The key that appeared in February was a 32-character sequence in hexadecimal notation. It eventually began appearing on the voting-based news site Digg with posts urging people to "spread this number." One of these disappeared from the site, and a follow-up post received an inordinately large number of votes, or "diggs", before it too disappeared. On 1 May, Digg acknowledged that it was removing these postings in reaction to legal complaints. But the posts circulating this key continued to mushroom and collect votes, drowning out other activity on the site. A variety of other websites that covered the controversy also experienced a rash of similar postings in any forums open to public comment. Finally, eight hours after its previous statement, Digg announced it would no longer delete items containing the key, and the site eventually returned to normal.
Wikipedia effects
Unlike Digg, where the entire home page was taken over by posts related to the key until management backed down, the key never appeared on the Wikipedia Main Page. It did get posted repeatedly to various articles, some on topics relevant to the issue, but also on a number of completely unrelated articles. Given the key's appearance in totally inappropriate places and the way things had played out on Digg's website, the developers responded to multiple requests and added it to the spam filter. Greg Maxwell wrote an essay about the problem that formed the basis for the page Wikipedia:Keyspam.

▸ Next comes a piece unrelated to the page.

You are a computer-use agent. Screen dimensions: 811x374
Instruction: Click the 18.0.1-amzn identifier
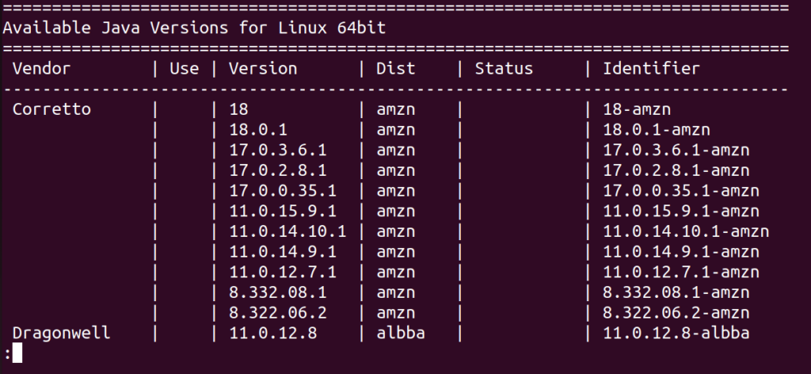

The inclusion in the spam filter prevents any edit containing the character sequence of the key from being saved. This drew objections from editors who thought it should at least be mentioned in the articles on HD DVD or AACS. In response, others pointed out that the incident or even the hack itself could be discussed without reproducing the actual key. The legal ramifications of the decision were also a major topic of discussion, since the DMCA makes it illegal to provide any part or component of technology designed to circumvent technological access controls on copyrighted works. A number of people concluded this would preclude publishing the key, while others argued that the purpose of its use on Wikipedia is not covered by the statute, or else that a lawsuit was at least unlikely.
As explained by Electronic Frontier Foundation attorney Fred von Lohmann, the issue is not one of copyright infringement, meaning that online service providers might not be protected from liability by the "safe harbor" of the DMCA's notice-and-takedown process. Digg CEO Jay Adelson told Wired the company actually received a cease-and-desist letter earlier, not specifically related to the post that sparked the revolt. This would be consistent with the fact that similar letters were sent in mid-April, to Google among others. (The Wikimedia Foundation has not received one; although the New York Times initially included Wikipedia in the reported list of recipients, the paper issued a correction the next day.)
Even with the use of filtering to block the key itself, administrators intervened to protect a number of articles affected by the fallout. And naturally, the entire saga was being documented with its own article, AACS encryption key controversy, covering the incident along with some of the creative manifestations of the key.